On the other hand, If the composite key fields are the entire table, then the index can be the table.
Placing the most selective column first should only be relevant in the INDEX declaration. In the KEY declaration, it should not matter (because, as has been correctly pointed out, the KEY is a SET, and inside a set, order doesn't matter - the set {a1,a2} is the same set as {a2,a1}).
If a DBMS product is such that ordering of attributes inside a KEY declaration makes a difference, then that DBMS product is guilty of not properly distinguishing between the logical design of a database (the part where you do the KEY declaration) and the physical design of the database (the part where you do the INDEX declaration).
I wanted to comment on the following comment : "It is not correct to say zero or more".

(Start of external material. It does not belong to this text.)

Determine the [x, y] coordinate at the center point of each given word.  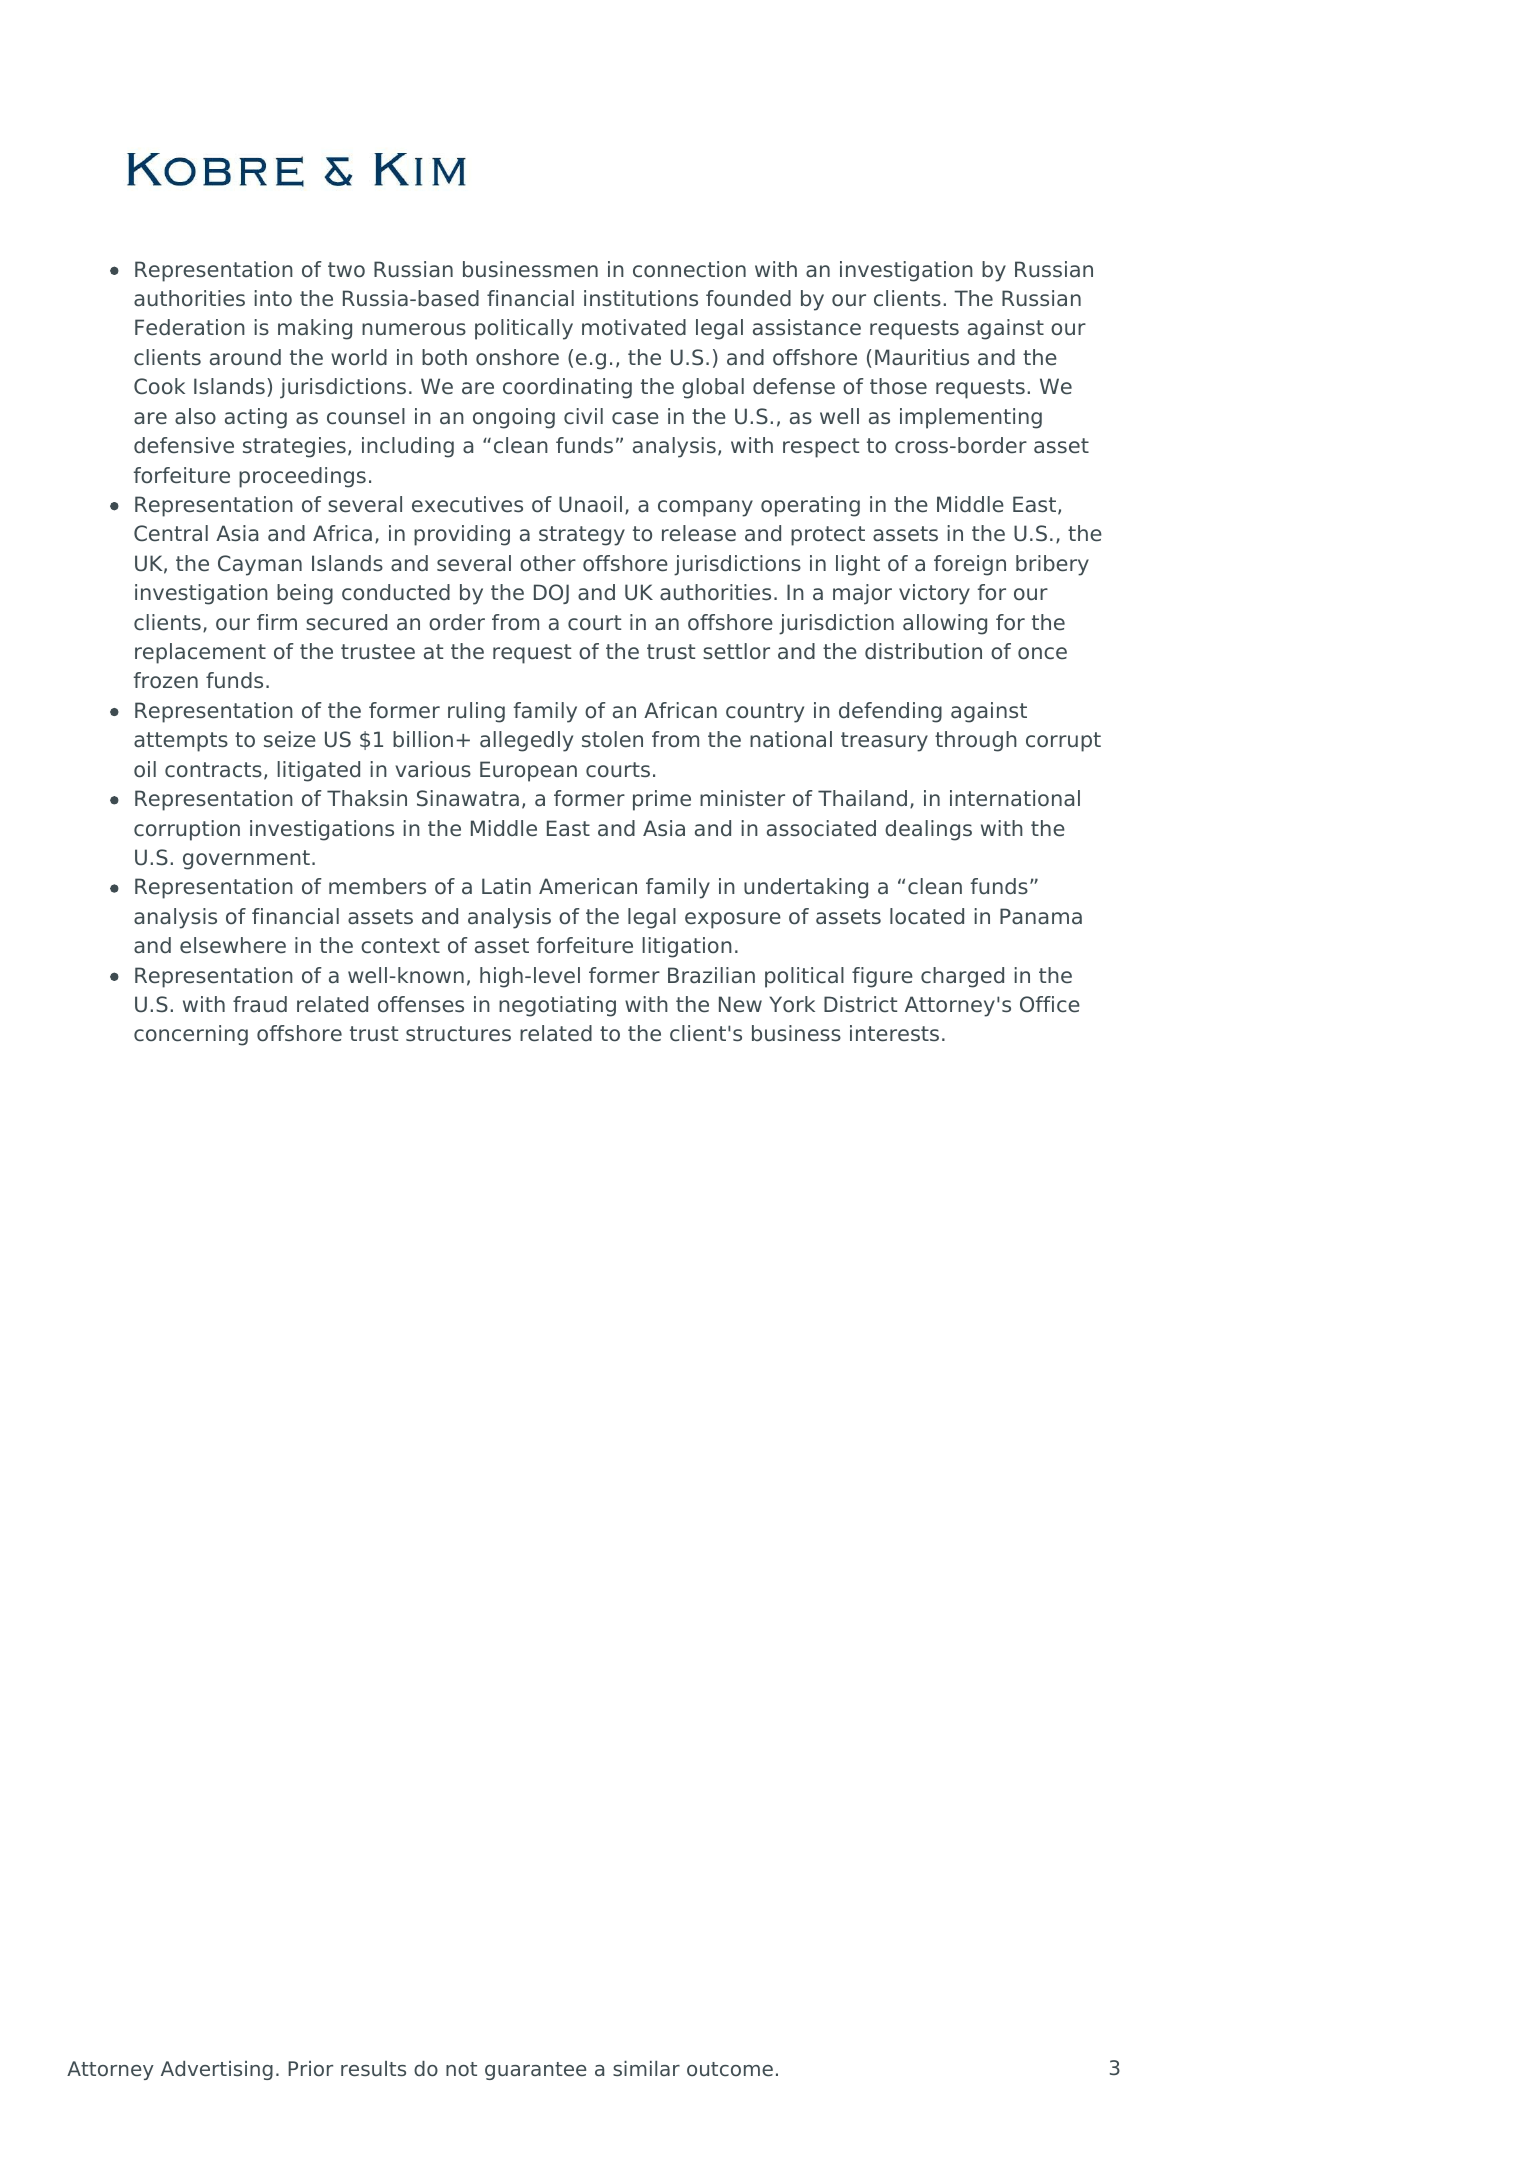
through [976, 741]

I wanted to remark that the text to which this comment was added simply did not contain the text "zero or more", so the author of the comment I wanted to comment on was criticizing someone else for something that hadn't been said.
I also wanted to comment that it is not correct to say that it is not correct say "zero or more". Relational theory as commonly known today among the few people who still bother to study the details of that theory, actually REQUIRES the possibility of a key with no attributes.
But when I pressed the button "comment", the system responded to me that commenting requires a reputation score of 50 (or some such).
A sad illustration of how the world seems to have forgotten that science is not democracy, and that in science, the truth is not determined by whoever happens to be the majority, nor by whoever happens to have "enough reputation".
Pros of having a single PK
Uniquely identifies a row with a single value
Makes it easy to reference the relationship from elsewhere if needed
Some tools want you to have a single integer value pk
Cons of having a single PK
Uses more disk space
Need 3 indexes rather than 1
Without a unique constraint you could end up with multiple rows for the same relationship
Notes
You need to define a unique constraint if you want to avoid duplicates
In my opinion don't use the single pk if you're table is going to be huge, otherwise trade off some disk space for the convenience. Yes it's wasteful, but who cares about a few MB on disk in real world applications.